---- SOURCE PASSAGE
Eric Cantor Speaks

Cantor: We Can Still Fix This by David Freddoso:
... Cantor also spoke about the causes of the current crisis. He brought up the Community Reinvestment Act, a bill that was well-intentioned — meant to prevent discrimination in lending — but whose long-term effect has been to bring less creditworthy borrowers into the housing market through sub-prime mortgages. He also mentioned the role of Fannie Mae and Freddie Mac in encouraging risky lending by purchasing and securitizing sub-prime loans from mortgage banks and depository institutions.

Would you say it is a positive thing that this bill failed?

We have a pending economic crisis that is before us, and we have to do something to calm the markets and make sure that taxpayers are protected. What we were trying to do all week was provide some improvements to Paulson’s plan that would lessen the burden on taxpayers and at the same time make sure that Wall Street would share the pain in cleaning up the mess that we’re in.

It seems that when the Democrats decided to bring the vote to the floor, they just didn’t have their votes together. Hopefully we’ll be able to reboot, and bring a plan back that meets the needs of the American people, and that will hopefully help us avoid falling into further economic decline... I think what you saw today was the will of the American people having a real impact, as it should, on the legislative body. People couldn’t quite understand why it was that we were asking them to fund a $700 billion bailout... What we need is to put more taxpayer protections and more market reforms in the bill. Hopefully we’ll be able to come together and work in a bipartisan way and pass a plan that will have lasting impact.

Was it a mistake to begin with the blueprint that Paulson provided, and do you think it would be a mistake to do that as you go on and try to develop a new bill?
--------
---- DATA PROVIDED
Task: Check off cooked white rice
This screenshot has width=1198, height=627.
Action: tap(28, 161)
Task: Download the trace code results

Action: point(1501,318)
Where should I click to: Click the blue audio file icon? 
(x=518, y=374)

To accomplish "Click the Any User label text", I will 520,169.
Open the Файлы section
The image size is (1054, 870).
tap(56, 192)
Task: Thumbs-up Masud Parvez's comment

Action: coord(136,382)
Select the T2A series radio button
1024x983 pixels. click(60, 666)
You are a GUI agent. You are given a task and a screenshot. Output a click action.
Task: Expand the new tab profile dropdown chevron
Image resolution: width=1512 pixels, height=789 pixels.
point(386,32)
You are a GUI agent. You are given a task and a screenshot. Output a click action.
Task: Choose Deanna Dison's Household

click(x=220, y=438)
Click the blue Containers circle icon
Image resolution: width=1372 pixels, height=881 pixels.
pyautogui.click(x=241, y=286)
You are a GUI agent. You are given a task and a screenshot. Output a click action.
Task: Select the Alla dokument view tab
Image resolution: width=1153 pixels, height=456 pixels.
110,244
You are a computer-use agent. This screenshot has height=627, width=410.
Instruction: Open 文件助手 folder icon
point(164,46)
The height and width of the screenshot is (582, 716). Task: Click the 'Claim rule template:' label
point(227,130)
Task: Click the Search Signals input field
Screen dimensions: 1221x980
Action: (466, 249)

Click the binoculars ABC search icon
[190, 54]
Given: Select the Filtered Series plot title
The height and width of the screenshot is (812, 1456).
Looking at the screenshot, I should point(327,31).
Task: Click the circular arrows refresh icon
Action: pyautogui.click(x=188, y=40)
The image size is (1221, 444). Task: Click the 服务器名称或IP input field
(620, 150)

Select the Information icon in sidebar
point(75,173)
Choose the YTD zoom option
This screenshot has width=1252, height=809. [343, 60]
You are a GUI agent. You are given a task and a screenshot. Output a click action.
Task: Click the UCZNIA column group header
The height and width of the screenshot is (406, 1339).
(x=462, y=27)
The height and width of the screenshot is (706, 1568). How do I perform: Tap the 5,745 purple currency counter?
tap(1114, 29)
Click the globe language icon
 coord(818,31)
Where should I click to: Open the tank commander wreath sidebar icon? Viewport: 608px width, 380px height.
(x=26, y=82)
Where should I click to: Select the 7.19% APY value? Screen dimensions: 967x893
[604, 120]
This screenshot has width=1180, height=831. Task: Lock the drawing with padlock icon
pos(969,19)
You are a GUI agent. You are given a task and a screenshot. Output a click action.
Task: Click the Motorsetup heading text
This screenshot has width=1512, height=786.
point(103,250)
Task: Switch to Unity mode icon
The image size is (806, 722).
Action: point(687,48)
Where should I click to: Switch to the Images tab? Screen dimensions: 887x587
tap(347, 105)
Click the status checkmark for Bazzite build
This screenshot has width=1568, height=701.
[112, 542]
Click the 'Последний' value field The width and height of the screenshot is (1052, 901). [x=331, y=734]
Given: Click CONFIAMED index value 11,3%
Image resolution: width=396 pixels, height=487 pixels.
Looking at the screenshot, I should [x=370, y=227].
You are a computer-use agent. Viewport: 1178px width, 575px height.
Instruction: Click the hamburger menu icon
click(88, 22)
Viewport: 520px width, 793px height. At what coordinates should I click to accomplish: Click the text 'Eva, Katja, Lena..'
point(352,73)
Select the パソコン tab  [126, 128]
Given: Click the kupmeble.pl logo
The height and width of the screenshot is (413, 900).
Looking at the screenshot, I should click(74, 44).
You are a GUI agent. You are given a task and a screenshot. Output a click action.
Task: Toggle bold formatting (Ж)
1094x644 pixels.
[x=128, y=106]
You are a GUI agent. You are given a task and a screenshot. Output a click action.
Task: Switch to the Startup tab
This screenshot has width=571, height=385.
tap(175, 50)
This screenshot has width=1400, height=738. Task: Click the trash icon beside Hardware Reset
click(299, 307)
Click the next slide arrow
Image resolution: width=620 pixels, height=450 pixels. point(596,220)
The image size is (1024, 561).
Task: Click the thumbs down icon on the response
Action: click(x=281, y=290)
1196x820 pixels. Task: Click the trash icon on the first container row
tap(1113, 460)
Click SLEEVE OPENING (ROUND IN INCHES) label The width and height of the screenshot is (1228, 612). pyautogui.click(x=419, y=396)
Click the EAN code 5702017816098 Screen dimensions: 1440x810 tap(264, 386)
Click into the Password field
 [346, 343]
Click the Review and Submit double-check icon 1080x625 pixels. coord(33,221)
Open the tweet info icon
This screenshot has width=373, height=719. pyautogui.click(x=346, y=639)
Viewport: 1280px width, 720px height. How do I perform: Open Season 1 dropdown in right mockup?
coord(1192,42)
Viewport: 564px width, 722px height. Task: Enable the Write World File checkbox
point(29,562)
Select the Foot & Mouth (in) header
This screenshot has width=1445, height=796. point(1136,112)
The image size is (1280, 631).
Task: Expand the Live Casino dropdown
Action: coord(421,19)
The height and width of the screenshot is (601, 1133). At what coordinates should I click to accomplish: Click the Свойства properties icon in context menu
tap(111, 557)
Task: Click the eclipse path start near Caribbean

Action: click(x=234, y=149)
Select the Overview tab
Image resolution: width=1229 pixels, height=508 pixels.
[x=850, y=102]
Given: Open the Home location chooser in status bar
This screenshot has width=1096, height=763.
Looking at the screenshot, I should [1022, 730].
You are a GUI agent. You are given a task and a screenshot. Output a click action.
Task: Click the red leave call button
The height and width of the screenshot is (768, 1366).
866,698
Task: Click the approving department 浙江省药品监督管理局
--------
EXERCISE TASKS:
(1) Summarize the Eric Cantor passage in two sentences.
(2) Transcribe the Eric Cantor passage between "It seems that" and "have lasting impact.", inclusive.

WRITTEN ANSWERS:
(1) Cantor pointed to the Community Reinvestment Act and to Fannie Mae and Freddie Mac as causes of the crisis, since they drew less creditworthy borrowers into the housing market and encouraged risky lending. He said action was needed to calm the markets and protect taxpayers, said the Democrats lacked the votes when they brought the bill to the floor, and called for more taxpayer protections and market reforms in a bipartisan plan.

(2)
It seems that when the Democrats decided to bring the vote to the floor, they just didn’t have their votes together. Hopefully we’ll be able to reboot, and bring a plan back that meets the needs of the American people, and that will hopefully help us avoid falling into further economic decline... I think what you saw today was the will of the American people having a real impact, as it should, on the legislative body. People couldn’t quite understand why it was that we were asking them to fund a $700 billion bailout... What we need is to put more taxpayer protections and more market reforms in the bill. Hopefully we’ll be able to come together and work in a bipartisan way and pass a plan that will have lasting impact.